Ordinances passed by Nashville and Memphis this year that gave police discretion to hand out lighter civil citations for possession of small amounts of marijuana violate state statute and therefore can't stand, according to Tennessee Attorney General Slatery.

Slatery issued the opinion Wednesday, arguing that municipalities are preempted by state law on the matter and thus the ordinances are not enforceable.

Mayor Megan Barry in September signed into law an ordinance passed by the Metro Council to give Nashville police the option of reducing the penalty for people who are found in knowing possession of a half-ounce of marijuana or less to a $50 fine or 10 hours of community service.

The city of Memphis later passed a similar ordinance.

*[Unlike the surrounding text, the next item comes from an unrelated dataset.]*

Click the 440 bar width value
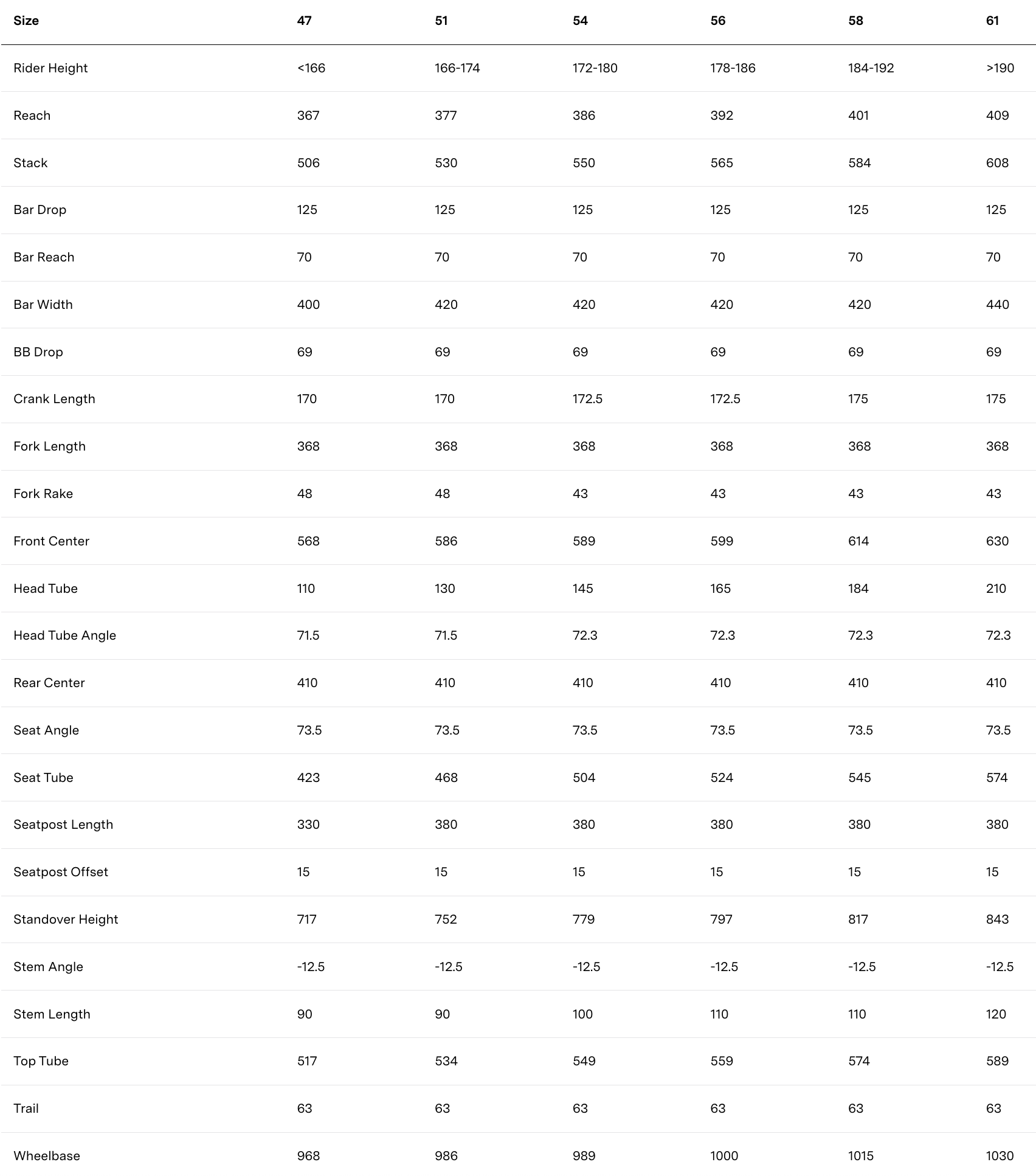Screen dimensions: 1036x1176 (x=997, y=305)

Under Tennessee law, violators of possession of small amounts of marijuana face a Class A misdemeanor charge that is punishable by up to one year in jail and a $2,500 fine.

Supporters of Nashville’s marijuana legislation have argued the local ordinance works within the confines of state law, likening the measure to Metro’s laws for litter and seat belts, both of which have penalties that are not as severe as those outlined in state law.

But Slatery argues that the ordinance is preempted by state law, citing the Tennessee Drug Control Act of 1989, which makes “simple possession or casual exchange” of a controlled substance unlawful. He also cites the state statutes concerning both possession and distribution of small amounts of marijuana, which outlines they are Class A misdemeanors.

"A municipal ordinance that attempts to regulate a field that is regulated by state statute cannot stand if it is contradictory to state law," Slatery says in the opinion.

State Sen. Brian Kelsey, R-Germantown, and Rep. Ron Lollar, R-Bartlett, requested the opinion.